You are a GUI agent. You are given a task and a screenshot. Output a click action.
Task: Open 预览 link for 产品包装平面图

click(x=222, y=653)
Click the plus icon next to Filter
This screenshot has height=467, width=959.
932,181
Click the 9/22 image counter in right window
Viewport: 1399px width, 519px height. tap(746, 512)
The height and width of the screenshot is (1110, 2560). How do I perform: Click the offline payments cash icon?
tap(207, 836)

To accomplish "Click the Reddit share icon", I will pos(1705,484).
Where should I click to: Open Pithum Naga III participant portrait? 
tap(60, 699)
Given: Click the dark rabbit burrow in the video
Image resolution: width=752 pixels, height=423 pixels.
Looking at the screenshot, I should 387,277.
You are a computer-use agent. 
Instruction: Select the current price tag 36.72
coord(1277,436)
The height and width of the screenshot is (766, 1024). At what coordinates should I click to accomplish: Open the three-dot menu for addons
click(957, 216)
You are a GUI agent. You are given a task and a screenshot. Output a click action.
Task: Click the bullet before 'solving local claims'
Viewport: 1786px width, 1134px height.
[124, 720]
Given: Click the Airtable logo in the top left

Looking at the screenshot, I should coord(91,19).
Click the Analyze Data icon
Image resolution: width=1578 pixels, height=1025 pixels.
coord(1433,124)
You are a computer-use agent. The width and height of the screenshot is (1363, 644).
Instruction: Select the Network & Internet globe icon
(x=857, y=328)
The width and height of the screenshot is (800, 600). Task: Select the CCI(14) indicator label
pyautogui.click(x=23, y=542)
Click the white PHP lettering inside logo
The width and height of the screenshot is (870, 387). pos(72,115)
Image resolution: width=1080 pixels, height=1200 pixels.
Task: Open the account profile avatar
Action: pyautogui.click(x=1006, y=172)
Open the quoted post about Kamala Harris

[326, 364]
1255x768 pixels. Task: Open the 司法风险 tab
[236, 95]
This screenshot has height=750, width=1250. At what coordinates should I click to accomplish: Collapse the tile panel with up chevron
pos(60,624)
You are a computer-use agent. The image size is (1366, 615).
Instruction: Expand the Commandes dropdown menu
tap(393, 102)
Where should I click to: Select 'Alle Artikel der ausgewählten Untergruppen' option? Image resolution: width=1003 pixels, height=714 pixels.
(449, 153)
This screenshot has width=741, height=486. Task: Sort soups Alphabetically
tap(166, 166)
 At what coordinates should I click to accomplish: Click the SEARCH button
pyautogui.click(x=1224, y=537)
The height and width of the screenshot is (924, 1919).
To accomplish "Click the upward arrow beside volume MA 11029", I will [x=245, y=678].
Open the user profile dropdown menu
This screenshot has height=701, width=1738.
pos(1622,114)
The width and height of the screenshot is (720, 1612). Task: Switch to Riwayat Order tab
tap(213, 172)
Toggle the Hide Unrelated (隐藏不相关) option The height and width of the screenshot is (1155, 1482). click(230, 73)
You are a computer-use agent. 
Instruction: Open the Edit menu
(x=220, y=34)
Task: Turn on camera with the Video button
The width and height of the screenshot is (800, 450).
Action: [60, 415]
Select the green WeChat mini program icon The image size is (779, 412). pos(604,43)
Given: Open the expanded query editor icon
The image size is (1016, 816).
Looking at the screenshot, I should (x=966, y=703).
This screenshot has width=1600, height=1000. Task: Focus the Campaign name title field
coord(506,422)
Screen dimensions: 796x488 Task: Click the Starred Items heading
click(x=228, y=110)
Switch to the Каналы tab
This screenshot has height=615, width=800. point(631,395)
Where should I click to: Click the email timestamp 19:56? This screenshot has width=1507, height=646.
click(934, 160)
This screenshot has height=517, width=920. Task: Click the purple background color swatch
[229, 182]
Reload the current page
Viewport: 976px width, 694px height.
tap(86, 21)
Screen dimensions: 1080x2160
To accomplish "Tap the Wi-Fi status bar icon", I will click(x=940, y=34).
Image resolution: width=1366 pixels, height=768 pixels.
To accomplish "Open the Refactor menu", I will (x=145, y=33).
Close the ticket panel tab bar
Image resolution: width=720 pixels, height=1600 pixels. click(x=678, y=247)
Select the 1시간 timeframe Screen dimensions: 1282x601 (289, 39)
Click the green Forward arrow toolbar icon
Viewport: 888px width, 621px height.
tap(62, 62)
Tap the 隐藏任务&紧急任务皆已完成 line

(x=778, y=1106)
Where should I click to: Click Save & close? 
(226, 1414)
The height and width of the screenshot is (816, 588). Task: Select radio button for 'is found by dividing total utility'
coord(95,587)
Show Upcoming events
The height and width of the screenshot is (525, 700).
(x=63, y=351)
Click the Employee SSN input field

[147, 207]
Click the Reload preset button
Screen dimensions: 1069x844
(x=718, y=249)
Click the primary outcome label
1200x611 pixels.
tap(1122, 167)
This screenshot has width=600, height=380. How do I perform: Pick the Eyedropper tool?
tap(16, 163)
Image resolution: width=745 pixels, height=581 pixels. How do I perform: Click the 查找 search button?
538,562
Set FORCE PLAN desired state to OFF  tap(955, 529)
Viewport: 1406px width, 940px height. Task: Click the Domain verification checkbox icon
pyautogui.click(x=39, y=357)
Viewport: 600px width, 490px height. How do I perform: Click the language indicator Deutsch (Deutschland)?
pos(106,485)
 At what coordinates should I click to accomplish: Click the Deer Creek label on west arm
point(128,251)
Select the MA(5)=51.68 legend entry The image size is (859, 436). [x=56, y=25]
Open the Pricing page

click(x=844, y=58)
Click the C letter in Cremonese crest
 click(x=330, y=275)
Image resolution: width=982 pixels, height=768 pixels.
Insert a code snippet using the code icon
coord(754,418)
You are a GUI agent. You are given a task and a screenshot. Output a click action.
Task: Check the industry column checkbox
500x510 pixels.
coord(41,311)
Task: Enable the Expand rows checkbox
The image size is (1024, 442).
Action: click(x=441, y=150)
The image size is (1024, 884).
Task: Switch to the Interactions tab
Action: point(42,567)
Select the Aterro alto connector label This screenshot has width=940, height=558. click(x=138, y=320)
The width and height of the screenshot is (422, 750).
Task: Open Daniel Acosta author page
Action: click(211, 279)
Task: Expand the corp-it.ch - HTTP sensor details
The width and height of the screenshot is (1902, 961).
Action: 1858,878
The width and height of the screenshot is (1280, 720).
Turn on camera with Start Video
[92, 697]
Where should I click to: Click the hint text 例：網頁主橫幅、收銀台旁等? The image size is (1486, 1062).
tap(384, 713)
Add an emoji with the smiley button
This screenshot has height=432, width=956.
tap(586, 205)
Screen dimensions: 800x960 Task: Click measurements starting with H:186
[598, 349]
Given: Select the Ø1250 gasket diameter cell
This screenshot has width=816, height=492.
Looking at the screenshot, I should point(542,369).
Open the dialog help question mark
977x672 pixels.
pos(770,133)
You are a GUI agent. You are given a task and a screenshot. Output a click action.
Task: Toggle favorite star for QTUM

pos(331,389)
++++++++++
• **Work item**
If a line in the entries above contains "computer", include it in the count, then report only the total.

• **Final answer**
4